# WHAT THE EXERCISE ASKS
Please reproduce exactly, and only, the lines from the one with "Given: Click the polisher side-view diagram" through the last line of the listing below, both ends included, leaving out the pictures.

(DATA TO PROCESS Opens)

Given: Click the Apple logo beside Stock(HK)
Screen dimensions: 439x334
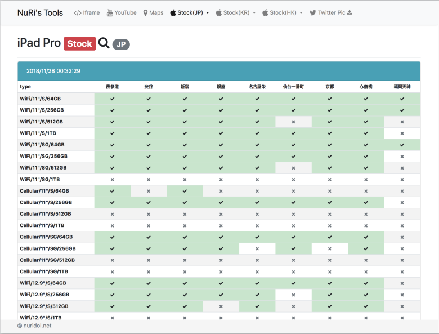Looking at the screenshot, I should 265,13.
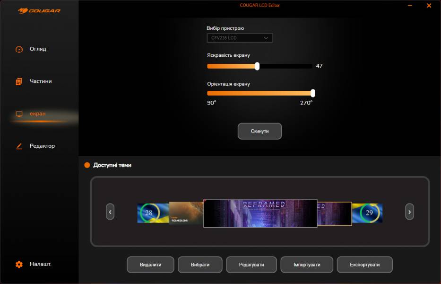Select the Ukrainian flag theme showing 28
This screenshot has height=284, width=441.
pyautogui.click(x=152, y=213)
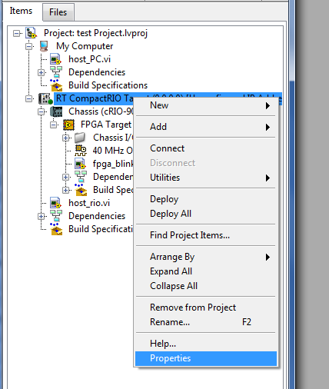
Task: Click the FPGA Target chip icon
Action: (68, 125)
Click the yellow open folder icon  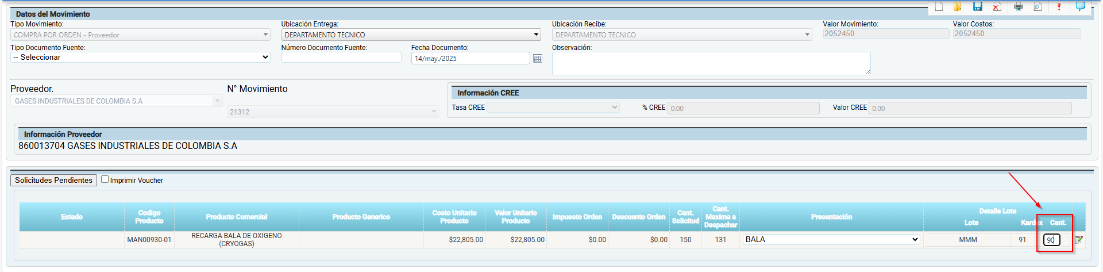958,7
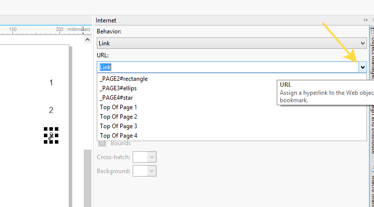Click the center X marker of selected object

[51, 135]
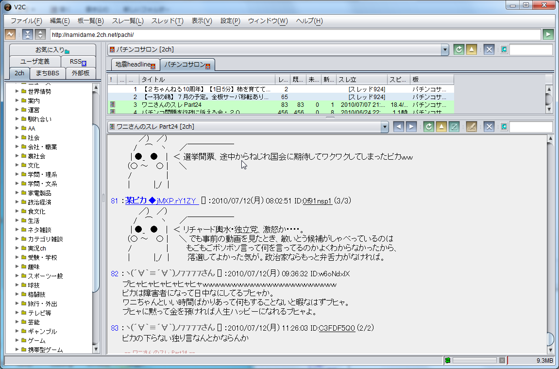Open the パチンコサロン board dropdown
This screenshot has width=559, height=369.
coord(444,50)
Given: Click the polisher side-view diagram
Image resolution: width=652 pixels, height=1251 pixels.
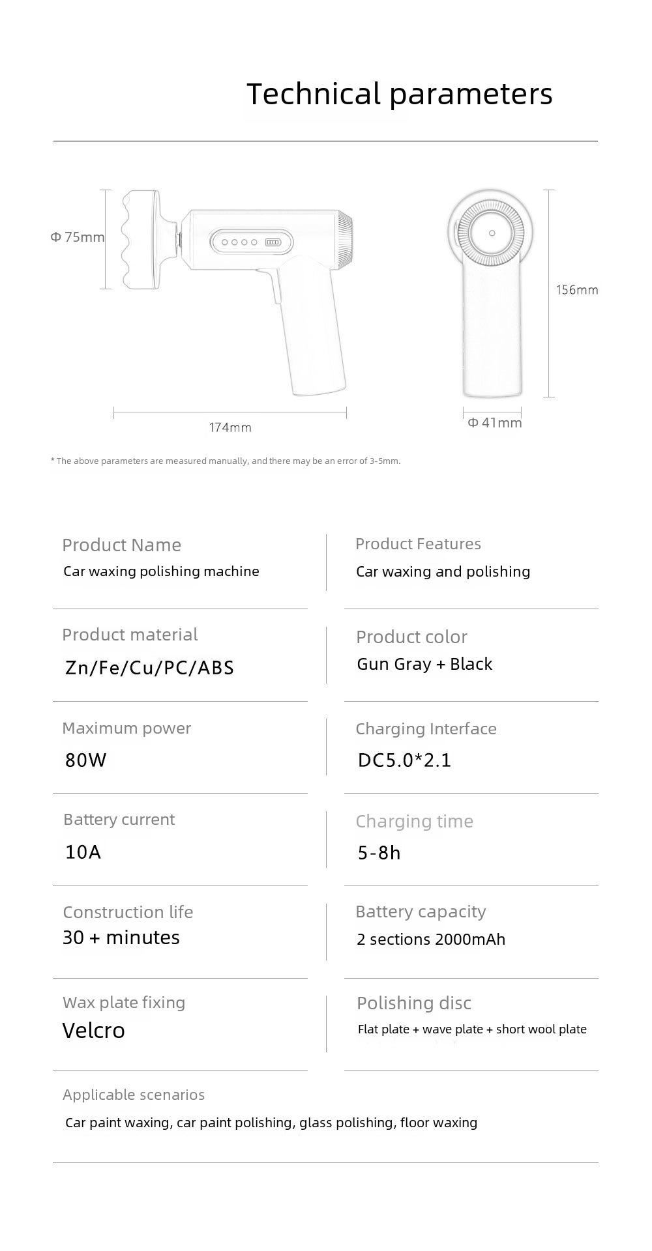Looking at the screenshot, I should pyautogui.click(x=238, y=292).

(DATA TO PROCESS Closes)

# EXERCISE RESULT
Given: Click the polisher side-view diagram
Image resolution: width=652 pixels, height=1251 pixels.
Looking at the screenshot, I should pyautogui.click(x=238, y=292).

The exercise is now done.